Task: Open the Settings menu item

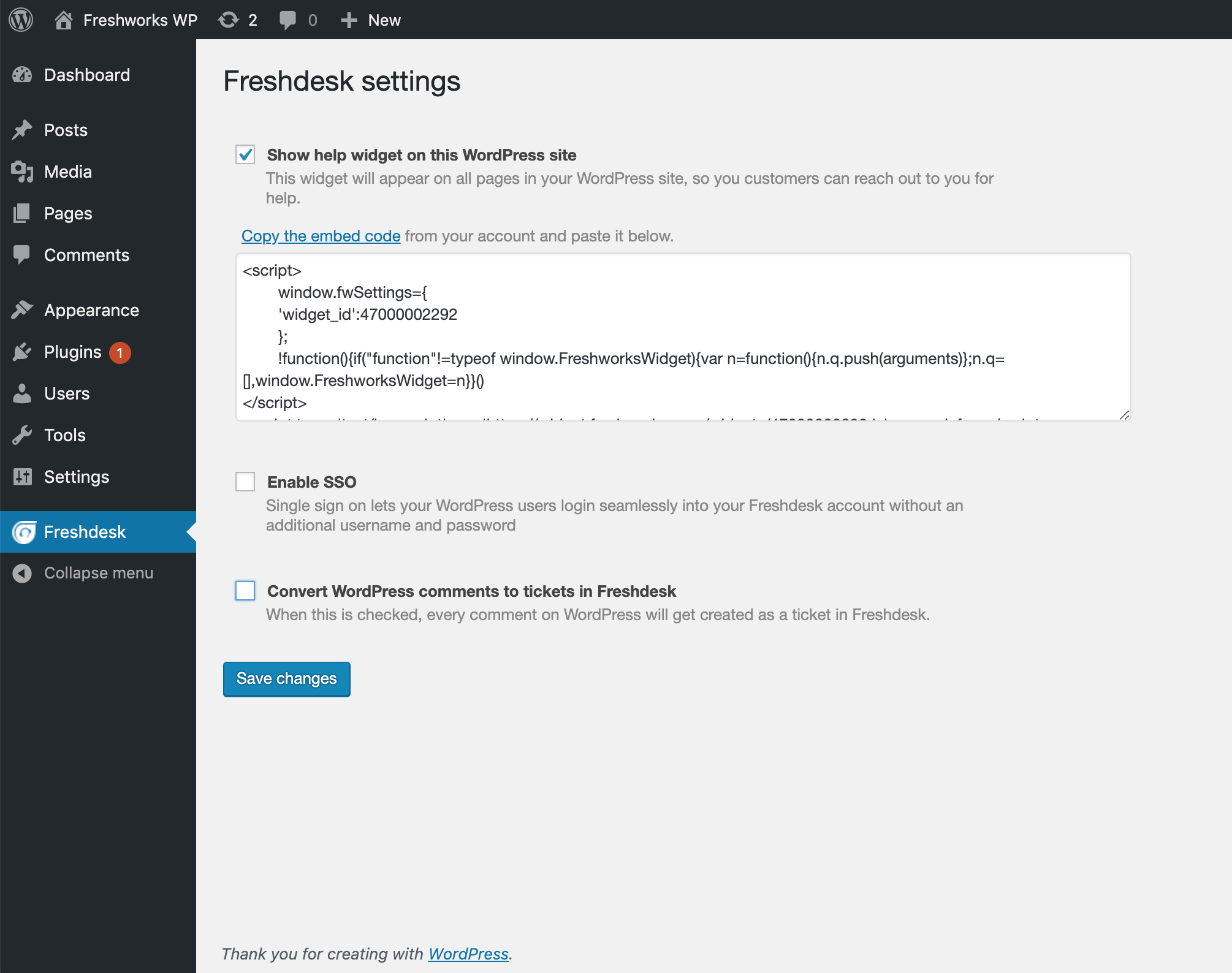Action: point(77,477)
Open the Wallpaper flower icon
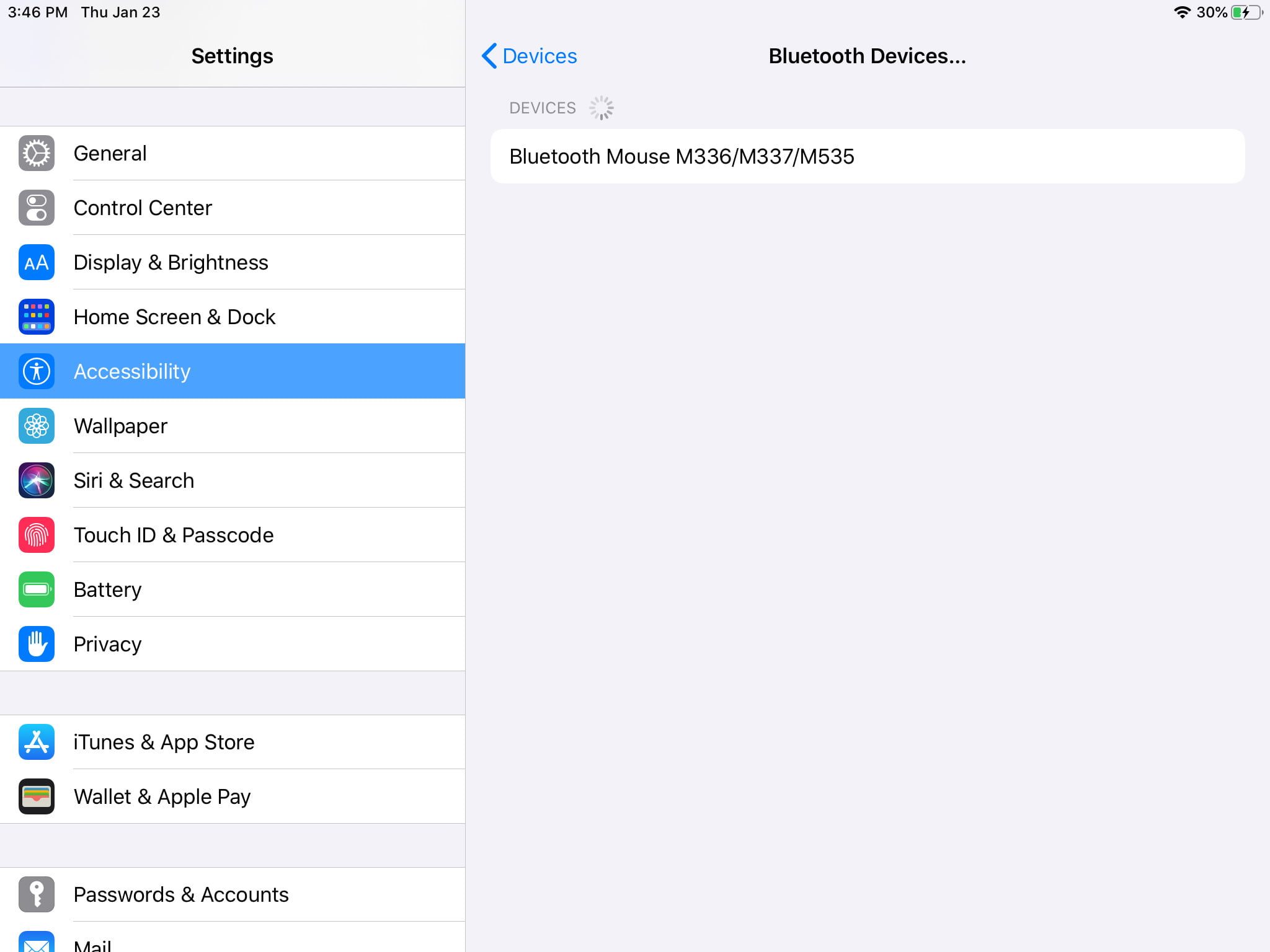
======
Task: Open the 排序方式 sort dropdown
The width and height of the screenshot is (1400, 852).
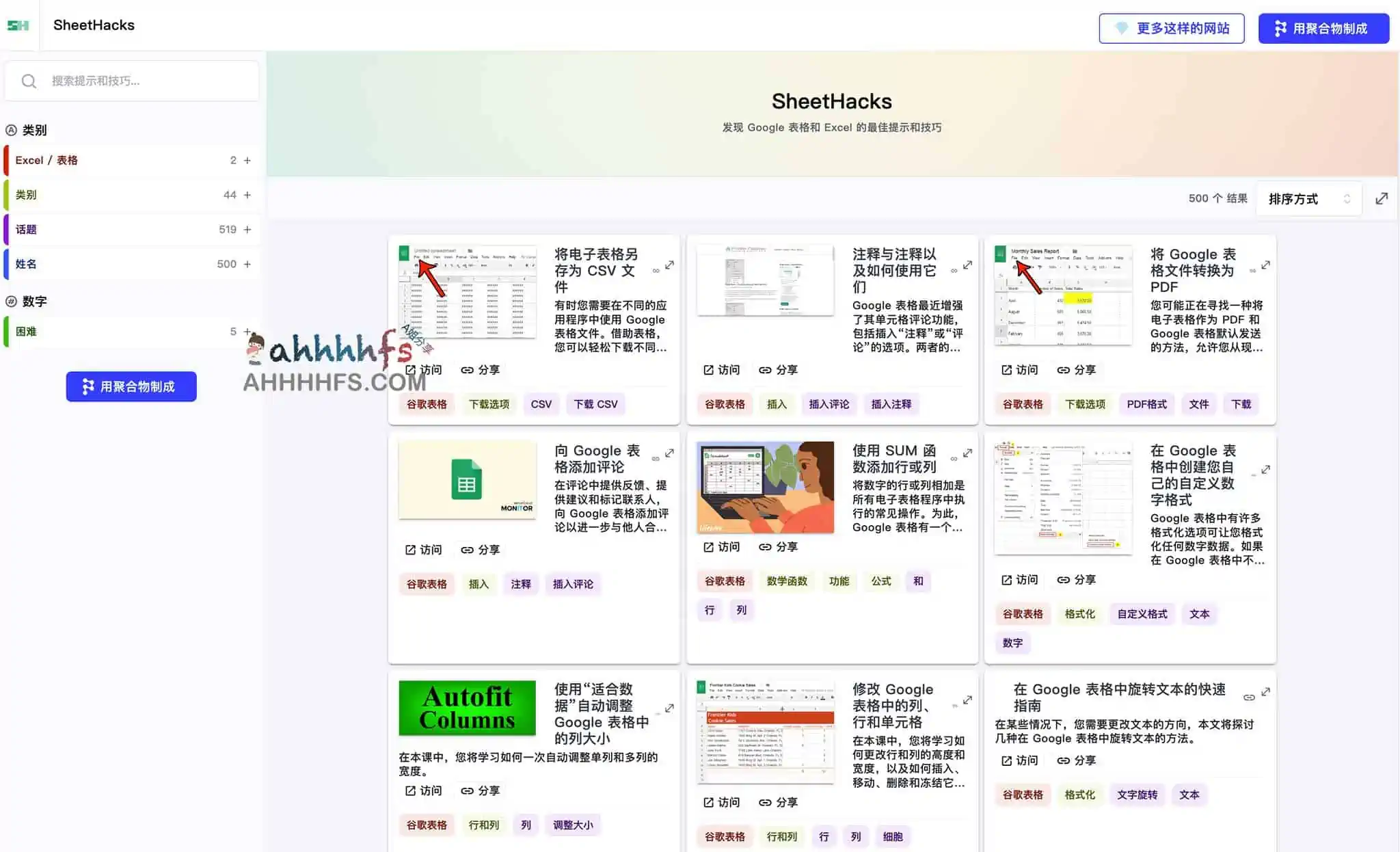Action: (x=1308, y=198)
======
**Exercise description:** In the listing above, find the line with "Task: Open the Settings menu item" and the line with "Open the Wallpaper flower icon". Set down exactly those lines and everything between them, skipping pictures.

**Output for this task:**
Task: Open the Settings menu item

Action: point(77,477)
Open the Wallpaper flower icon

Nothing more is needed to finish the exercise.